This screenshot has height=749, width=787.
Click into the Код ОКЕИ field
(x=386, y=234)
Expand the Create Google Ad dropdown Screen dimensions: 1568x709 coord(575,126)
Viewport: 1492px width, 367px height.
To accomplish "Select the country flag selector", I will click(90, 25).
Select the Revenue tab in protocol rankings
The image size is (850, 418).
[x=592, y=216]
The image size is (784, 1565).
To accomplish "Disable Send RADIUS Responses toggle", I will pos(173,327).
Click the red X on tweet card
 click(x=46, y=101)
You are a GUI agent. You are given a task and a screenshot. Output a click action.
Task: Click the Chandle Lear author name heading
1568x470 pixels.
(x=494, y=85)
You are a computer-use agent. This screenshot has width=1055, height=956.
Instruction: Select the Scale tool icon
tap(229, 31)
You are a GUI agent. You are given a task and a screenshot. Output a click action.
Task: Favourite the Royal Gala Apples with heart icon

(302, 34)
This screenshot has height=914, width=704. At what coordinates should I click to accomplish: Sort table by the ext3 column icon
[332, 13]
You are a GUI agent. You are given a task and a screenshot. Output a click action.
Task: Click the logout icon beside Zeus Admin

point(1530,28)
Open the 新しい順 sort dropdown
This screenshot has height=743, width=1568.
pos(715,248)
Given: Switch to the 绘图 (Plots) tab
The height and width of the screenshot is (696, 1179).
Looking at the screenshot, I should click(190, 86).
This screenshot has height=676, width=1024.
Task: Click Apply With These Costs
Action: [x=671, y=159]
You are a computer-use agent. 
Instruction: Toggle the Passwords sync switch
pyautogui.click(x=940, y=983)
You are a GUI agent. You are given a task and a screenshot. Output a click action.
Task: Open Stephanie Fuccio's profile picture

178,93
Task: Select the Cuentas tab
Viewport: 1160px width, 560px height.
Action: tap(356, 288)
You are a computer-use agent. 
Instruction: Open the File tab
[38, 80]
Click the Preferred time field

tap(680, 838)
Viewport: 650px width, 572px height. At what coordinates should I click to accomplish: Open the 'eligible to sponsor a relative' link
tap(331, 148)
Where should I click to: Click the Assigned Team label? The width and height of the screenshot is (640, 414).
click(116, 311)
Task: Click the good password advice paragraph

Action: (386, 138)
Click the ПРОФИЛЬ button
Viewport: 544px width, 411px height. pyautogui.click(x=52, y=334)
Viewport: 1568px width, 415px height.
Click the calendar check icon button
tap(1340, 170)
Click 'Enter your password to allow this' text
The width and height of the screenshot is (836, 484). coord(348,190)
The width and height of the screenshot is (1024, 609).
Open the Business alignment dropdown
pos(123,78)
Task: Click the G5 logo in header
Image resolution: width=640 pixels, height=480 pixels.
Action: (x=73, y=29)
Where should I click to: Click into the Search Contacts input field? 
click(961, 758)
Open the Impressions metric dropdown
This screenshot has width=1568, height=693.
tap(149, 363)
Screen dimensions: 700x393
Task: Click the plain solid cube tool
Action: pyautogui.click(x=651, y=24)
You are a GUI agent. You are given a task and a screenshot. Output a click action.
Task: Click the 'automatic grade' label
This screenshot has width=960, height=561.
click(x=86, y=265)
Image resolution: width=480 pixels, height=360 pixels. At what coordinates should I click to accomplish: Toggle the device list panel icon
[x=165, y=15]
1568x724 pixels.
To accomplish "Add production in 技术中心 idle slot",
··········
- EXERCISE BRIEF
An exact copy of the lines from the one with "Open the Business alignment dropdown" through the final line of the entries is the whole answer.

- WORKED SOLUTION
Open the Business alignment dropdown
pos(123,78)
Task: Click the G5 logo in header
Image resolution: width=640 pixels, height=480 pixels.
Action: (x=73, y=29)
Where should I click to: Click into the Search Contacts input field? 
click(961, 758)
Open the Impressions metric dropdown
This screenshot has width=1568, height=693.
tap(149, 363)
Screen dimensions: 700x393
Task: Click the plain solid cube tool
Action: pyautogui.click(x=651, y=24)
You are a GUI agent. You are given a task and a screenshot. Output a click action.
Task: Click the 'automatic grade' label
This screenshot has width=960, height=561.
click(x=86, y=265)
Image resolution: width=480 pixels, height=360 pixels. At what coordinates should I click to accomplish: Toggle the device list panel icon
[x=165, y=15]
1568x724 pixels.
To accomplish "Add production in 技术中心 idle slot",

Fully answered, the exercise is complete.